Nevertheless, when he asked for volunteers, my hand was the only one to shoot up, amid a sea of frightened faces. That was a mistake. He made me come forward and take a piece of flat mixture, and roll it into a croissant. Remembering that I hadn’t had croissants for what seemed like years, I suggested perhaps someone else may be better. But he wasn’t having any of it, and made me roll it as best I could. He wasn’t impressed, telling me “English Croissant”, and showed me how to do it “the French way”. Even still, I couldn’t make it look nearly as good as his, so he threw the challenge out to everyone else. Finally, he saw some he like the look of, but still none of them good enough to sell in his shop, so he told us they would be “pigs’ food”.
And with that, we left the session, and sat and ate our packed lunches outside on the picnic benches.
Then the coach pulled up outside the bakery, and we drove to our last stop before Calais – the vast ‘Cité Europe’ shopping centre in Coquelles. Ali had organised a collection for Mrs Hales (whose last trip this would be), and dispatched himself off to go and sort out a bottle of wine with Mr Sheppard, and some girly smelly stuff with Miss Tomlin.
Some people bought just general junk, but with just a Coke, I was happy to go with the rest of my group where the wanted (we had to be in groups of 3 or more).
And then, the time came to return to the rendezvous, and make our way onto the coach.
As we drove to Calais, I remembered the great, great times we’d had across the trip, and this was summarised when Ali presented the gifts as we waited to board the ferry.
After passing through UK Border Control (note that I had removed my terrorist-like bandana), we were finally allowed to roll up onto the boat. We made our way upstairs, and after buying myself a newspaper, sat on deck with everyone else as we waved goodbye to the great time in France we’d all had.

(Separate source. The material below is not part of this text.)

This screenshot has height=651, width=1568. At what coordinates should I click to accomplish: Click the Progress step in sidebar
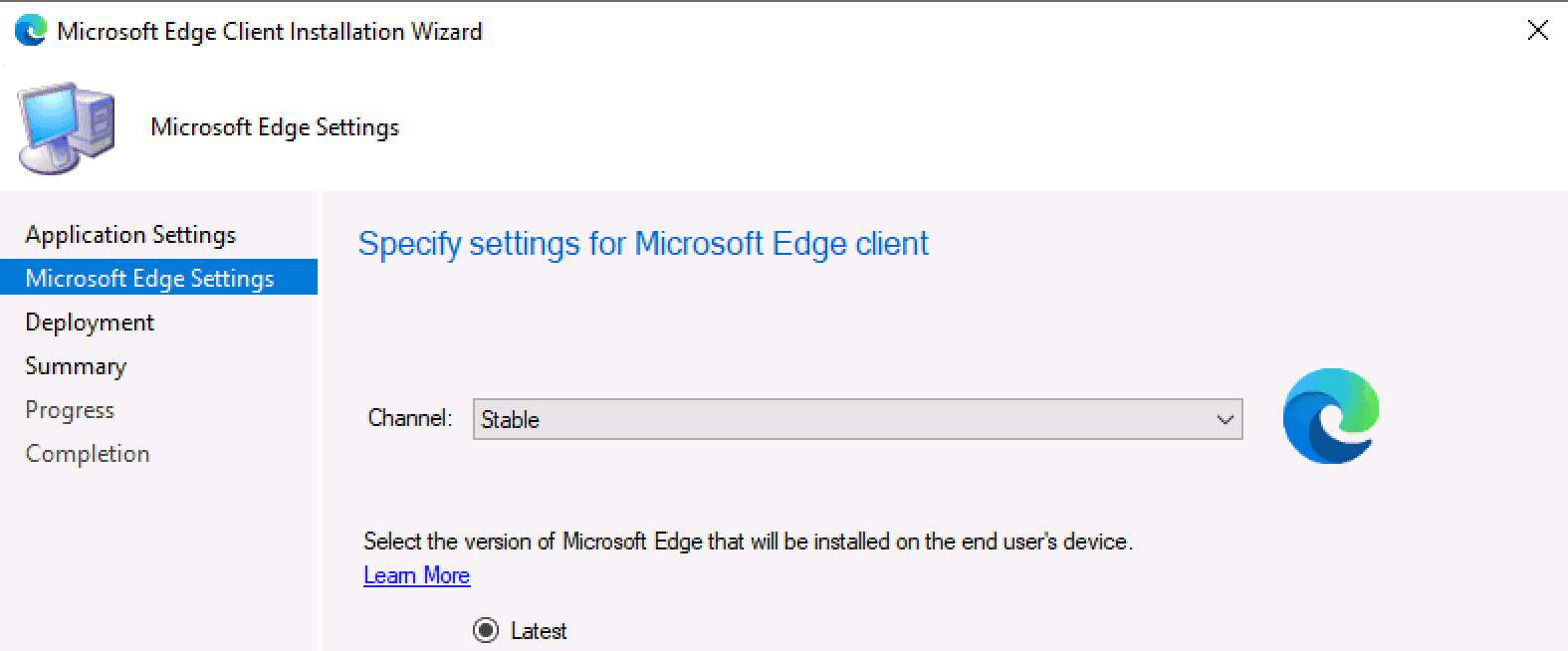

At 7:30pm (BST) we arrived in Dover. The driver had to get off at Folkstone and change, thanks to the Coach Driving restrictions. He kept fishing for a tip – and whilst one had been set aside in the budget – because he was so bad and was constantly getting lost, it was decided that he would not receive any additional money.
The new driver got us home safely, and we arrived back at school just five minutes behind schedule. We were welcomed by a massive crowd of parents and siblings, bringing a fantastic end to one of the greatest holidays of my life.
To Mum and Dad for paying for me to go, and the staff who gave up their time organising and running the trip itself, thank you.